Sans Faceted Lyle 4 is a regular weight, wide, monoline, upright, normal x-height, monospaced font.
Keywords: code, ui labels, terminal, schematics, signage, tech, industrial, arcade, utilitarian, retro-future, systematic, technical, grid-fit, retro tech, clarity, octagonal, chamfered, angular, modular, geometric.
A geometric, angular sans with consistent stroke width and a rigid, cell-friendly build. Curves are replaced by chamfered corners and short planar facets, producing octagonal bowls and sharply notched joins. Counters stay open and fairly generous, while diagonals and terminals end in clipped, straight cuts that keep the silhouette crisp. The overall rhythm is steady and mechanical, with uniform character widths and clear alignment that reads like a purpose-built system face.
This font suits contexts that benefit from strict alignment and a technical tone, such as coding environments, terminal-style interfaces, dashboards, and compact UI labels. It also works well for schematic captions, equipment markings, wayfinding, and display headlines where an angular, engineered aesthetic is desired.
The faceted construction and clipped corners create a distinctly technical, industrial mood with a hint of retro arcade and sci‑fi instrumentation. It feels engineered rather than expressive, projecting precision, control, and a slightly rugged, hardware-like character.

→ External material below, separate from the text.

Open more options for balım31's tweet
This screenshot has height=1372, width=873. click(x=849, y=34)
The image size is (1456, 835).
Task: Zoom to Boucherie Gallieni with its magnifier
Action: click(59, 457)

The design appears intended to deliver a mechanically consistent, grid-oriented reading experience while translating traditionally curved shapes into a faceted, planar vocabulary. Its uniform construction emphasizes clarity, repeatable geometry, and a distinctive technical flavor suitable for system-like typography.
Round forms like O/0 and 8 appear as multi-sided rings, and letters such as S, C, and G rely on segmented strokes with angled breaks instead of smooth curvature. The faceting is applied consistently across uppercase, lowercase, and numerals, preserving a cohesive modular texture in both isolated glyphs and running text.